Greater Harrisburg's Community Magazine

Community Comment: “The lack of civility towards others must stop”

State Street in Harrisburg (file photo)

“If we lose love and self-respect for each other, this is how we finally die.”

The great Maya Angelou may have passed eight years ago, yet I am reminded of these words every time I hear or read the public discourse about the ongoing State Street construction project. We are losing our ability to love and respect each other, and many of us are too concerned with personal wishes instead of the desires of others.

Before we talk about construction on State Street, let’s talk about the construction of State Street. This is one of the most important roads in our city. A gateway, if you will, which for years served as the literal and figurative entry point for state government workers and anyone else coming into the capital. It is beautiful and picturesque, lined with towering trees, providing a natural, tunnel-like canopy ahead of the State Street Bridge. Few, if any other cities in the country, offer the type of entrance to its state Capitol as Harrisburg does, and standing atop it all is the beautiful neighborhood of Allison Hill.

Allison Hill is unmatched in its beauty, and yet, for years, as a neighborhood, it has been cast aside. The families who live along State Street and its side roads have lived in Harrisburg for generations, and yet, for years, they’ve been ignored. These are the people who built Harrisburg, have seen it rise and fall, and will be here as it rises again. When the people of Harrisburg voted me into the mayor’s office, they did so because I promised to finally be a mayor who would listen to them. This is what we started to do immediately into my term.

On Jan. 14, only 11 days into my time in office, my staff noticed a deep flaw in one of the ongoing construction projects: the State Street Rapid Response Plan. This plan, which was created and approved by the previous administration, would have created dedicated, protected bicycle lanes as part of multimodal grant approved by PennDOT. It also would have eliminated all parking on the westbound side of the road from 7 to 9 a.m., and from 4 to 6 p.m. on the eastbound side. We immediately went to work on halting this plan, and a cease-and-desist letter was issued to the construction company on April 20.

I’ve heard the complaints from the bicycle community. “Parking is not a right! No one has assigned spaces elsewhere in the city!” While that may be true, what is a right is handicap accessibility. Tuesday, July 26 marks the 32nd anniversary of one of the most important laws passed by Congress: the Americans with Disabilities Act. For more than three decades, the ADA has ensured that accessibility for handicapped individuals is a civil right. Taking away a disabled individuals ability to park without an acceptable alternative for four hours every day would be needlessly cruel, and the city would have opened up a Pandora’s box of legal, moral and ethical issues that are just not in the best interests of the city, and most importantly, its residents.

It is time we move on from the finger pointing and blame games which have poisoned this process.

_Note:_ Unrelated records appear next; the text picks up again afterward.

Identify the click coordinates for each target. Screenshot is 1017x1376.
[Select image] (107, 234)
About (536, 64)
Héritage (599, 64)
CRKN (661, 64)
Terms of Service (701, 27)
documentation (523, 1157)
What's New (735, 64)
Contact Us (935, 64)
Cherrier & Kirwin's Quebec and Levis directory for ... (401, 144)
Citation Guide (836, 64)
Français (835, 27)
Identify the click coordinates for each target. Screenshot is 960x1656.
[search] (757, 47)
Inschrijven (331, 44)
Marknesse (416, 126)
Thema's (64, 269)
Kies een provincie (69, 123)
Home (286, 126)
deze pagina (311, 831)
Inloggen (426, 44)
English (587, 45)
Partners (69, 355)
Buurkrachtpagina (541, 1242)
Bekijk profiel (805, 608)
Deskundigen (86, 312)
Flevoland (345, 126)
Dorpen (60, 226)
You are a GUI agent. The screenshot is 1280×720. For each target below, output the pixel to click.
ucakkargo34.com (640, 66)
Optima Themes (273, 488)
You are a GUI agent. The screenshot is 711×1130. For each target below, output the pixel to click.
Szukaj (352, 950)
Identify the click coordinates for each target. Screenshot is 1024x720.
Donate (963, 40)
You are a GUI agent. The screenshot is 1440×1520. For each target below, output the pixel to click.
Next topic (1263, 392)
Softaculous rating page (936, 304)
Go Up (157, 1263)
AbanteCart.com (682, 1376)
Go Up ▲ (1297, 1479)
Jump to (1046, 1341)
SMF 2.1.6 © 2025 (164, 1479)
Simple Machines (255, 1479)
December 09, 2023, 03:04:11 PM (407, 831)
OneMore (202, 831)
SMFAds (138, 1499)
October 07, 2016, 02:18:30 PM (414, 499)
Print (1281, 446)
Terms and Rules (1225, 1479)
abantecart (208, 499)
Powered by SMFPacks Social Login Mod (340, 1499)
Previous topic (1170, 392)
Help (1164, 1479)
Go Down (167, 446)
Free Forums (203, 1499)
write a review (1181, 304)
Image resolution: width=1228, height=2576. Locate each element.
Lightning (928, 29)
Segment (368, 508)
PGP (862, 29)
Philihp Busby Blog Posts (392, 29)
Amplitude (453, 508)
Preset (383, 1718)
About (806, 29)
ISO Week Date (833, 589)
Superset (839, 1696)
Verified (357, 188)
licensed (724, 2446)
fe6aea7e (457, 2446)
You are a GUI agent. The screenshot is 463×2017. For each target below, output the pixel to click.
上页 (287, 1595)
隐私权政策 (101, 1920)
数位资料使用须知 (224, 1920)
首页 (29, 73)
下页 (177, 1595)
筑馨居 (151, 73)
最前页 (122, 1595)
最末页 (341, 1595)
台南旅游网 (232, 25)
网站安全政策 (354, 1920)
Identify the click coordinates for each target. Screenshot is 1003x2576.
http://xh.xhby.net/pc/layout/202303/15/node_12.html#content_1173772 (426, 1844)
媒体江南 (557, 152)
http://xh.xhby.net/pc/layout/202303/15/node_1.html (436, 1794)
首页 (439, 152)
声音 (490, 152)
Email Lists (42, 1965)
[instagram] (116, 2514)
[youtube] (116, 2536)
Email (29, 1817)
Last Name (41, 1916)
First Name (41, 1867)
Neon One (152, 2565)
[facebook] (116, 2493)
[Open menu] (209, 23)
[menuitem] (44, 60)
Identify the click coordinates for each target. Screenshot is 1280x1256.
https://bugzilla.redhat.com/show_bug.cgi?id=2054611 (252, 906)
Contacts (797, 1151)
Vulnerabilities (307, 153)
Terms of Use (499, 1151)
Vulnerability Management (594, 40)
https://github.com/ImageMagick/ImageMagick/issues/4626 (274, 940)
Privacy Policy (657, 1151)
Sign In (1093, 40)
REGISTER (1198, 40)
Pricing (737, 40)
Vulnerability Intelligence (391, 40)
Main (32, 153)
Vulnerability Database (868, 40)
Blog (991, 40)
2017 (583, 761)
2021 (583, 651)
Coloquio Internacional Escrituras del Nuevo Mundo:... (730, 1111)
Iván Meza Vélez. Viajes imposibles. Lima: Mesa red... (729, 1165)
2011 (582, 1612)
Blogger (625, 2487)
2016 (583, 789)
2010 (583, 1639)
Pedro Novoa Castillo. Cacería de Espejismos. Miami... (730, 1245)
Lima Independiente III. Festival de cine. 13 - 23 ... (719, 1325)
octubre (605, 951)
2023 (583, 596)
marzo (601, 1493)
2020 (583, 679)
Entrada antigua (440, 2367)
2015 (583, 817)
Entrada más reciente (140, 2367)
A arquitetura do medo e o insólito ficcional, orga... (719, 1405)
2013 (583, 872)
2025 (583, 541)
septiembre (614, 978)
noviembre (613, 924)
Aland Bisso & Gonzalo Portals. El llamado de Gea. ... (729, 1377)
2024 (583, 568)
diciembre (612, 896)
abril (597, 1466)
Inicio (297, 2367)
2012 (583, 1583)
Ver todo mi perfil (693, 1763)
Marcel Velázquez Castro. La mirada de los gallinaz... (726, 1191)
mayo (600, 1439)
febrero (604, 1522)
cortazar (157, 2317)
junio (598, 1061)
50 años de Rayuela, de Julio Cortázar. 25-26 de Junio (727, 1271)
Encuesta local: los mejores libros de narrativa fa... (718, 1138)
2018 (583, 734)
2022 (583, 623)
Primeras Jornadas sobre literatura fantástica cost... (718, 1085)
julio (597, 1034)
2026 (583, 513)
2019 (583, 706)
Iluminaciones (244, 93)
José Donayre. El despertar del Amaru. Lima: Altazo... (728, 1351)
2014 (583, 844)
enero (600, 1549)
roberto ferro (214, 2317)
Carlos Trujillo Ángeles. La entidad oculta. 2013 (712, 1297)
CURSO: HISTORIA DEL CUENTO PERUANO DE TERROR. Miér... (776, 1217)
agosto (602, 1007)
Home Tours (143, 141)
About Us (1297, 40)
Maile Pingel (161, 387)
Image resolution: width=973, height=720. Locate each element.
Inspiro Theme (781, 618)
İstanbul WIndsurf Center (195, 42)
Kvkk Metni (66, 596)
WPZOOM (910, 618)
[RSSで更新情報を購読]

The State Street construction plan we are putting in front of City Council will still be safer, and more pedestrian- and resident-friendly than the road is currently. We have to work within the rules set in front of us. State Street is, at the end of the day, owned by the Pennsylvania Department of Transportation. They want to keep the road five lanes to allow for a more free-flow of traffic until construction is complete on the I-83 Capital Beltway. Once complete, we hope to make it the more residential road it needs to be, equipped with dedicated and protected bicycle lanes.

In the meantime, though, what is central to my administration is the wishes of the residents of State Street, and the families who for years have not had their voices heard. We hear you now. Once construction is complete, the new State Street will be freshly paved, with brighter intersections, better timed traffic lights, raised crosswalks, more crosswalks, and additional visual cues telling drivers to slow down! I know this plan will not appease everyone, but I make no apologies for listening first and foremost to the folks who live there. This may be the state’s street, but this is our road, and the resident’s home.

Wanda R.D. Williams is the mayor of Harrisburg.